A dire no alla presenza nell’aula bunker costruita a tempo di record nella desolata area industriale di Lamezia, è il giudice Brigida Cavasino, presidente del collegio giudicante. Il 12 gennaio scorso, a ventiquattr’ore dall’inizio della prima udienza, consegna ai giornalisti l’elenco degli accrediti. «Le riprese audio-video durante la celebrazione delle udienze, non sono autorizzate». Quindi fuori i telegiornali di tutte le reti italiane, quelle delle trasmissioni di approfondimento e dei talk, fuori anche i grandi network internazionali. Esclusa Radio Radicale, che da anni registra integralmente tutti i grandi processi italiani. La decisione della giudice è formalmente inappellabile, può però essere revocata in qualsiasi momento, e provoca discussioni e contestazioni.

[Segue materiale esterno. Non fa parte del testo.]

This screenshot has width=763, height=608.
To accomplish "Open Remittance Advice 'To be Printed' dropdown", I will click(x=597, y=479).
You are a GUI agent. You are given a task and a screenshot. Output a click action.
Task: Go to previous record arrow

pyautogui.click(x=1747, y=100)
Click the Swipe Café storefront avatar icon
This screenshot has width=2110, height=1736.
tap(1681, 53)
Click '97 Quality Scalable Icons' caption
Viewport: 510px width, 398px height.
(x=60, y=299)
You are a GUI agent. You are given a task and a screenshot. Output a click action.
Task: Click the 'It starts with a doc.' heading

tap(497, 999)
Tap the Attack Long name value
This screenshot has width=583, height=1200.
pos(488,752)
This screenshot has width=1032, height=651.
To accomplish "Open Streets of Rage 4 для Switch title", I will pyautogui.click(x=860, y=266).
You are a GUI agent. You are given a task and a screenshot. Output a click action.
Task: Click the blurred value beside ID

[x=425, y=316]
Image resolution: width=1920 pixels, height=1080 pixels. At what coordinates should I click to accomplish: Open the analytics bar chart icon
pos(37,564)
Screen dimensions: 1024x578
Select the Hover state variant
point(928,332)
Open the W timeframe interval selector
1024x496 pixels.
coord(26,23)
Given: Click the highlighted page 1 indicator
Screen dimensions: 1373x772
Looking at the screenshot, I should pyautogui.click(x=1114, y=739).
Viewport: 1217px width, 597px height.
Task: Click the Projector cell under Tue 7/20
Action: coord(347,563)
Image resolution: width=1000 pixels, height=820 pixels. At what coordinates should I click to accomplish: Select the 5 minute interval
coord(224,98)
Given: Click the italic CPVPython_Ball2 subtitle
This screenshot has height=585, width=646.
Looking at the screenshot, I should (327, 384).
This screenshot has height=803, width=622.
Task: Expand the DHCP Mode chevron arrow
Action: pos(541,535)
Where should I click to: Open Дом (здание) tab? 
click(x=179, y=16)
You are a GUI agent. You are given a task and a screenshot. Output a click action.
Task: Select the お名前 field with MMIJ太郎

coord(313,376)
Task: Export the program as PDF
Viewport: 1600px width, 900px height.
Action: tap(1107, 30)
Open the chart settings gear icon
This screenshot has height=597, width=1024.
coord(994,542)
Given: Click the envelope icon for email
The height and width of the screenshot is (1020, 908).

Protestano sindacato e ordine dei giornalisti, Usigrai e singole personalità del mondo della cultura e dell’informazione. Nei giorni scorsi Usigrai e Federazione nazionale della stampa sono tornati all’attacco. «Negare la registrazione video e audio vuol dire negare un pilastro del racconto. E vuol dire anche impedire di costruire la memoria di un fatto storico. Questo processo non riguarda solo l’Italia, ma tutta l’Europa, viste anche le infiltrazioni in altri paesi. Anche per questi motivi, il processo ha attirato l’attenzione di giornalisti europei. Ma, nei fatti, la decisione di impedire la ripresa delle udienze limita fortemente il diritto di cronaca. La Federazione europea dei giornalisti, la Federazione nazionale della stampa italiana e l’Usigrai chiedono che il divieto venga cancellato e si consenta ai giornalisti di fare il loro lavoro pienamente e senza limitazioni, nell’interesse dei cittadini europei a essere informati».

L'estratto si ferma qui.